I had to go to the police station anyway as I was going to get my licence for my air rifle renewed. While I was there, I told them I'd shot the bird to scare it away from my cousin. The goose was unharmed anyway. My cousin is seven and can't fire a gun. My auntie was actually the one who said I should scare the geese away - as her garden is plagued with them. The policeman said I won't have trouble getting my licence renewed - but I mustn't shoot geese again.

I wouldn't want to encourage dishonesty but was it a good idea to have mentioned the goose? Couldn't you just have filled in the form and walked away with the new licence? I can't see how the Old Bill would have twigged otherwise. Even in Glasgow the cops aren't savvy enough to spot a goose shooter when one walks through the door. How did the charge come about? Is there somewhere on the licence form that asks for the intended target? Perhaps you just put "goose" in the box and the Old Bill smelled a rat so to speak.

Godot, I believe in honesty at all times. I had to let them know I had shot the goose - but told them it was unharmed. I was already aware that my application for my air gun licence had been successful. I wasn't summoned to court - the policeman fined me 30 quid.

 

 

FYI

 

 

The Penalties for breaking current UK firearms laws with Airguns are as follows:-

Carrying a loaded Air-weapon in a public place 6 months imprisonment and / or £5,000 fine.

Trespassing with an air weapon 3 months imprisonment and / or £2,500 fine.

Trespassing on private land with an air weapon 3 months imprisonment and / or £2,500 fine.

Possessing or using an air weapon if sentenced to 3 months or more in custody 3 months imprisonment and / or £2,500 fine.

In addition if original sentence up to 3 years 5 year ban on use of firearms.

Or if for 3 years or more Life ban on use of firearms.
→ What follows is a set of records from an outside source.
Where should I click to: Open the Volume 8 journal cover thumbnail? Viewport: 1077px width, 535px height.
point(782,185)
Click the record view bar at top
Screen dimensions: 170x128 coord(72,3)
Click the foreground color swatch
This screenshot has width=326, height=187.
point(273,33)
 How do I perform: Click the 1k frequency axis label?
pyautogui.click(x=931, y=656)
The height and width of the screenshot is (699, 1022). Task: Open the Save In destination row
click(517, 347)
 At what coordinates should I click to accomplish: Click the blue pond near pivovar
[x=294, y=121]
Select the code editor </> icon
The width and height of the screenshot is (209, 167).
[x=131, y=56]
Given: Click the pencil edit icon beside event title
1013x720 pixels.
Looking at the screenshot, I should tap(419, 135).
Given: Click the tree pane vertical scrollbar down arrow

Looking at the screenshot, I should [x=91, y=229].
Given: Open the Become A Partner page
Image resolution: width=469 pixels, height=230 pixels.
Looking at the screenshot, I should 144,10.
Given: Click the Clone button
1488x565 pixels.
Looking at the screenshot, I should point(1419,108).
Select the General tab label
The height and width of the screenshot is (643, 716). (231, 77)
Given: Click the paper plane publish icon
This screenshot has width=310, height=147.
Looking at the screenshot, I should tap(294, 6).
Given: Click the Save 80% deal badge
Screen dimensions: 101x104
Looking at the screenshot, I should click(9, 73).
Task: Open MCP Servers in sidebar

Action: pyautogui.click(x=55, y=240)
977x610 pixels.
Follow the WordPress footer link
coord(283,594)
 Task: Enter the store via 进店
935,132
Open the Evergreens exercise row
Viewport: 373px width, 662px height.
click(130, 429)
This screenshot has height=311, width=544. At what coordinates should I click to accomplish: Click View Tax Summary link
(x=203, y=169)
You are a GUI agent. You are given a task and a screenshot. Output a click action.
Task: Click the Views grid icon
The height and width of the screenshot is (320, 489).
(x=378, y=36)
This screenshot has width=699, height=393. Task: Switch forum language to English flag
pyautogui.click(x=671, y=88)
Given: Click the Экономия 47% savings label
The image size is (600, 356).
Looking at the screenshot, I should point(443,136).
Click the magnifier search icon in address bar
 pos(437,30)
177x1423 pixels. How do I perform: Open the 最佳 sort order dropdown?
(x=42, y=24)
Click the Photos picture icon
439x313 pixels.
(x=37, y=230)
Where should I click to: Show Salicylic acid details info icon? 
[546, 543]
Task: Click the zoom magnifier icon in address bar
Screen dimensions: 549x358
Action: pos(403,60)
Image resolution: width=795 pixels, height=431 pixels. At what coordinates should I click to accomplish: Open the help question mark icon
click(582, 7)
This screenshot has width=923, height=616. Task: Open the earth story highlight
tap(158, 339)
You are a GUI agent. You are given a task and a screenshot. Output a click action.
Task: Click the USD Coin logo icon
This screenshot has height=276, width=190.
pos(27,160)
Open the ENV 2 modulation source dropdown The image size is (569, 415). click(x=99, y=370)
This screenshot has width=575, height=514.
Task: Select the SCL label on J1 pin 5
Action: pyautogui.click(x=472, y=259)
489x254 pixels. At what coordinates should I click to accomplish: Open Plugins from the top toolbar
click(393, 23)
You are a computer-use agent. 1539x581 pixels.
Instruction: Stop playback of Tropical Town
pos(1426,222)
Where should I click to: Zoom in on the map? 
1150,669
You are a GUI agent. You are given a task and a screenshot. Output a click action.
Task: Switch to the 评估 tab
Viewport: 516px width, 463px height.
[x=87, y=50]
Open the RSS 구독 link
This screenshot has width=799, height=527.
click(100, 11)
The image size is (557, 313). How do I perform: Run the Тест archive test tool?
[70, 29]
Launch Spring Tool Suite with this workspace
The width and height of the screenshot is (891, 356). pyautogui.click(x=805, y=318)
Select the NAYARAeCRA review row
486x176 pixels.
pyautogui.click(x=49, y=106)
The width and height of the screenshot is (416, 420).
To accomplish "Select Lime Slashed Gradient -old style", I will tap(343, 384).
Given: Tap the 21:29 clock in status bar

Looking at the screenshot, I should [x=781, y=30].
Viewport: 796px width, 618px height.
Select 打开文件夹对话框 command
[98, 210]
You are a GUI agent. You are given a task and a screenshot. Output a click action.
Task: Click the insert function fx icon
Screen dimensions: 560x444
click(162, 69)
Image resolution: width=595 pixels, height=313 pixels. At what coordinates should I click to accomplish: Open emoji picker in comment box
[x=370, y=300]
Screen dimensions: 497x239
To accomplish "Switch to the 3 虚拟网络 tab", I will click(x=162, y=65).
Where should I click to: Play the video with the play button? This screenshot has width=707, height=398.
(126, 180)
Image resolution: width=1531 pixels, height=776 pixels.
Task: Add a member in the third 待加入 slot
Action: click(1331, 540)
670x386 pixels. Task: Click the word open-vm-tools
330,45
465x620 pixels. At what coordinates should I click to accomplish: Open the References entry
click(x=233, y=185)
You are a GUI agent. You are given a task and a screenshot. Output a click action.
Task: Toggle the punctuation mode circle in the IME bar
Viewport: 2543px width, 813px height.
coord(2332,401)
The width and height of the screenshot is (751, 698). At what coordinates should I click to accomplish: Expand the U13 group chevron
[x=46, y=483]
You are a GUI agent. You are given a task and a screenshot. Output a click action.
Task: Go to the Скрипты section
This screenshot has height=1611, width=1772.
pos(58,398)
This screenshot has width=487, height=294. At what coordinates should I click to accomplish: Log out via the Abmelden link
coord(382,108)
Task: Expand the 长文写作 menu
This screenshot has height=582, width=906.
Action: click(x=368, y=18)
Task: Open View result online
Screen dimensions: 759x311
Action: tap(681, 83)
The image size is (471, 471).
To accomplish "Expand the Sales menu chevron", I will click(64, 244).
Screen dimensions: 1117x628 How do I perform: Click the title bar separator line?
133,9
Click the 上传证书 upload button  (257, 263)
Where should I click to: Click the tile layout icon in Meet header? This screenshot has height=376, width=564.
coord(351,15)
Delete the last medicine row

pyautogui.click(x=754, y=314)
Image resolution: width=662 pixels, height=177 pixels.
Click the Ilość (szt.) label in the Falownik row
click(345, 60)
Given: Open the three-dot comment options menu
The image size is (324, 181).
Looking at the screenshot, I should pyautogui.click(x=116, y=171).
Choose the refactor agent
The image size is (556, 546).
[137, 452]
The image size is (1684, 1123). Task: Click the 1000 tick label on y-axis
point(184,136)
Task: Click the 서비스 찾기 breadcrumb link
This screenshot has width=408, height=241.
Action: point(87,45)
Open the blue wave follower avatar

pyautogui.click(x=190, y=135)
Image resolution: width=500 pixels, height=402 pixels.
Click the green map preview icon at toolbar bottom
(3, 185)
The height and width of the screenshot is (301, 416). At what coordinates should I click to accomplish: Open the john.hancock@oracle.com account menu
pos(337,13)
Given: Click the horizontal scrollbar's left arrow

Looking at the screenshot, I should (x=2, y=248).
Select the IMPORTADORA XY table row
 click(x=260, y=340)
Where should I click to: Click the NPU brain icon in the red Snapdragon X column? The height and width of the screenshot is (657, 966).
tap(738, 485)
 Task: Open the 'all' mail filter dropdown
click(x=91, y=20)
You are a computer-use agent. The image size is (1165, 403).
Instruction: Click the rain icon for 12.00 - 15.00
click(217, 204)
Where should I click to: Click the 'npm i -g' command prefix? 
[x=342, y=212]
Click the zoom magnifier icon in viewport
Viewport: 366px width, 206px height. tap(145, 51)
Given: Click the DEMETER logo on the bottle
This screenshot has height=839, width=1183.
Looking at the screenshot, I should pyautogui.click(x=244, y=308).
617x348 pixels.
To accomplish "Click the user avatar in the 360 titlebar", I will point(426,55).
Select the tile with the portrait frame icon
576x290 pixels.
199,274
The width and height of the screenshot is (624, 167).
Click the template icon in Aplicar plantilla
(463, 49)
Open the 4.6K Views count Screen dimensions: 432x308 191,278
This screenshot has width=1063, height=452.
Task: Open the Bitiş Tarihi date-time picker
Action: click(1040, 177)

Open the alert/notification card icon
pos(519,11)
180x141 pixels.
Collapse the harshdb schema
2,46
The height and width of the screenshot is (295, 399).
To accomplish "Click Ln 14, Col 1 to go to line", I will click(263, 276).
Killing or injuring any bird or protected animal unless authorised £5,000 fine.

Firing an air weapon within 15m / 50ft of a public highway £1,000 fine.

Selling or hiring air weapon or ammunition to person under 18 6 months imprisonment and / or £5,000 fine.

Making a gift of air weapon or ammunition to person under 14 £1,000 fine.

Having air weapon or ammunition with intent to damage property 10 years imprisonment.

Having air weapon with intent to endanger life Life imprisonment and / or appropriate fine.

Using air weapon to resist or prevent arrest Life imprisonment and / or appropriate fine.

Threatening others with an air weapon (even if unloaded) to cause them to fear unlawful violence 10 years imprisonment and / or appropriate fine.

Not forgetting the chance of being shot and killed by the police should you not obey instructions when challenged by them, they cannot tell if you have just an airgun or a more lethal firearm so will treat all arms as lethal and respond accordingly.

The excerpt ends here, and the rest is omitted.